The main components of the murine plasma fibrinolytic system, including fibrinogen, plasminogen, α₂‐antiplasmin, tissue‐type plasminogen activator and plasminogen activator inhibitor‐1, were purified to homogeneity and their interactions were quantitated and compared with those of the human counterparts.

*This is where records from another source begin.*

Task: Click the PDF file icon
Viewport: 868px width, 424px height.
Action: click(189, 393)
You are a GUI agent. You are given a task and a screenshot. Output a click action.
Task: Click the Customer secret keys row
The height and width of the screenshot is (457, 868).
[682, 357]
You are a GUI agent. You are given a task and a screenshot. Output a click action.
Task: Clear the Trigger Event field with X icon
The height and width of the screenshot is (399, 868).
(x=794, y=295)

Initial activation rates of murine and human plasminogen by autologous tissue‐type plasminogen activator were comparable (catalytic efficiencies, k₂/K_m, of 0.4 and 0.6 mM⁻¹ s⁻¹, respectively), but murine plasminogen appeared to be resistant to activation by human tissue‐type plasminogen activator (k₂/K_m=0.01 mM⁻¹ s⁻¹). Plasminogen activation by tissue‐type plasminogen activator was stimulated 100‐ and 160‐fold in autologous murine and human systems, respectively, with saturating concentrations of 0.45 and 0.32 μM, respectively, of CNBr‐digested fibrinogen. Nearly quantitative binding (85–90%) of tissue‐type plasminogen activator to fibrin was observed both in autologous and heterologous systems.

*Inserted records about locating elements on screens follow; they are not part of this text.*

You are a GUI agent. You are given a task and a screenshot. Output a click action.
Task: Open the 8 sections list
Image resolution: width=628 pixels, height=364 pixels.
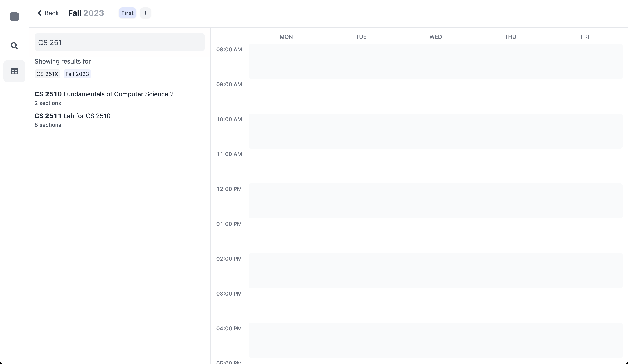(48, 125)
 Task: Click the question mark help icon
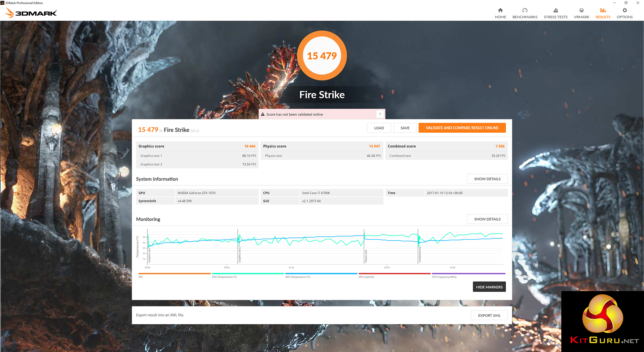(x=380, y=114)
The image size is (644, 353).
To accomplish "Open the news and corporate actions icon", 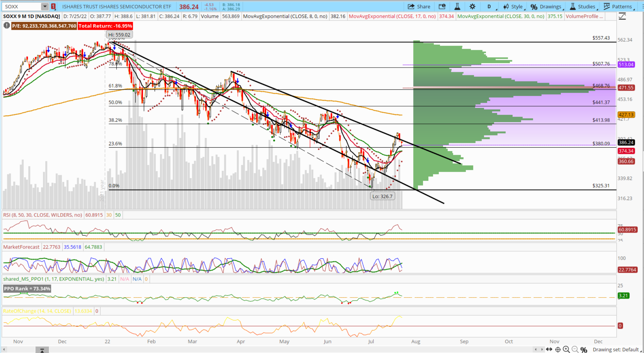I will (442, 7).
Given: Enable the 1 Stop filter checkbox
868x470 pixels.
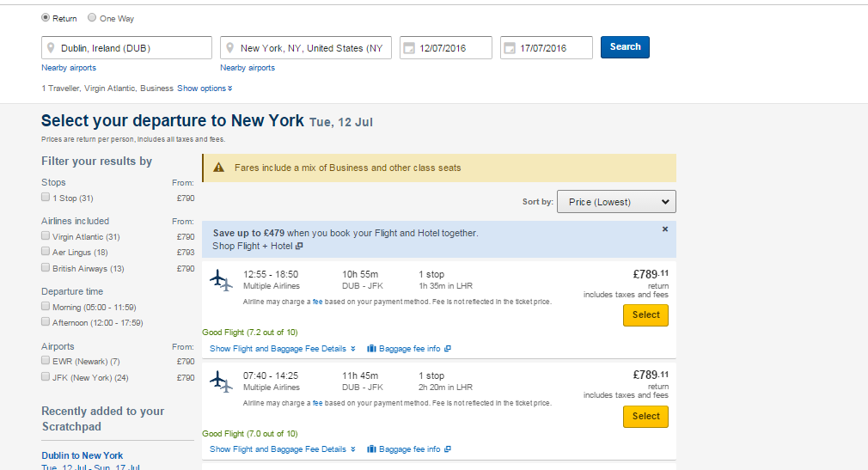Looking at the screenshot, I should pos(46,198).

Murine and human plasmin were very rapidly inhibited by autologous and heterologous α₂‐antiplasmin (second‐order inhibition rate constants, k_1,app, of 2.1–2.3×10⁷ M⁻¹ s⁻¹) and murine and human tissue‐type plasminogen activator were very rapidly inhibited by autologous or heterologous plasminogen activator inhibitor‐1 (k_1,app of 1.8–4.9×10⁷M⁻¹ s⁻¹). Two‐chain murine tissue‐type plasminogen activator (added at a concentration of 1 μg/ml) was inhibited in normal or plasminogen activator inhibitor‐1‐deficient murine plasma with half‐lives of 6.5 min and 4.2 min, respectively, as compared to 80 min for human tissue‐type plasminogen activator, suggesting that murine plasma contains proteinase inhibitors other than plasminogen activator inhibitor‐1 which efficiently inhibit autologous tissue‐type plasminogen activator.

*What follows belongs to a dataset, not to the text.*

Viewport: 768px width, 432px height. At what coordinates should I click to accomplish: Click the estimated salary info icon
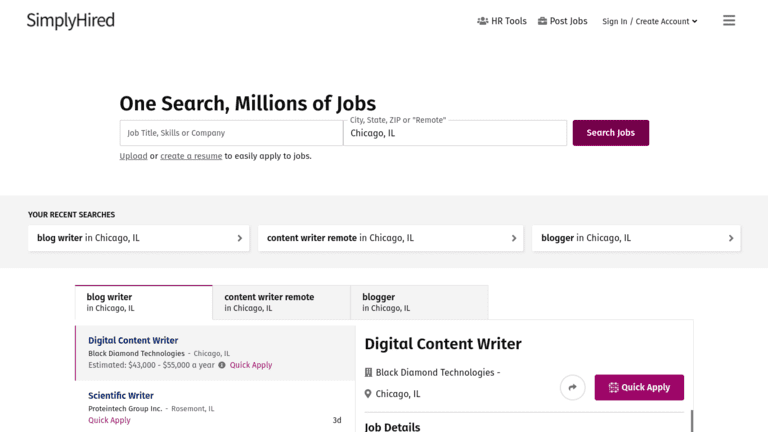222,365
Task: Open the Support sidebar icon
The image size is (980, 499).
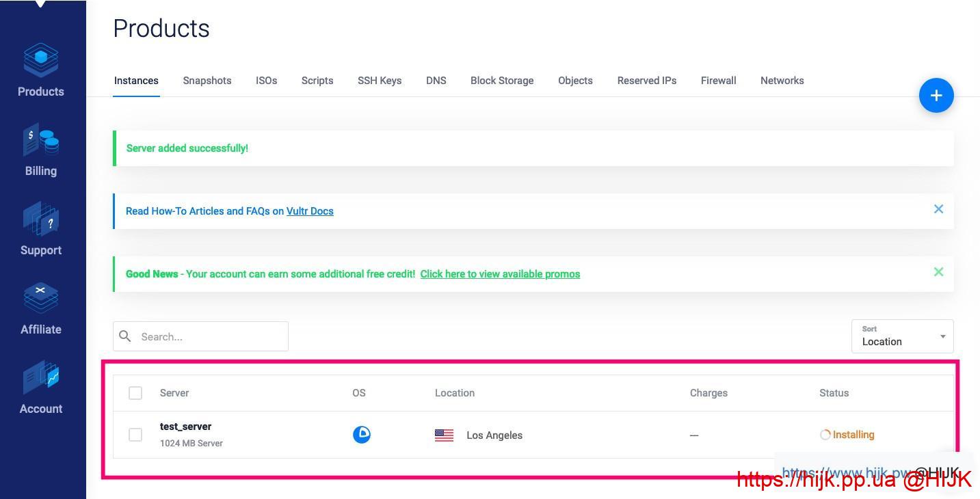Action: click(41, 220)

Clot lysis experiments in autologous plasma revealed that the murine plasma fibrinolytic system is more resistant to activation than the human system (20–30% clot lysis in 2 h with 100 nM tissue‐type plasminogen activator in the murine system, as compared to 50% clot lysis in 2 h with 3.5 nM tissue‐type plasminogen activator in the human system). Several mechanisms appear to be involved in this relative resistance observed in the murine system, including resistance of murine plasminogen to quantitative activation and short plasma half‐life of murine tissue‐type plasminogen activator.

Thus, although these quantitative interactions between purified components of the murine fibrinolytic system appear to be comparable to those between the human counterparts, murine plasma clots are >30‐fold more resistant to lysis with autologous tissue‐type plasminogen activator than human plasma clots.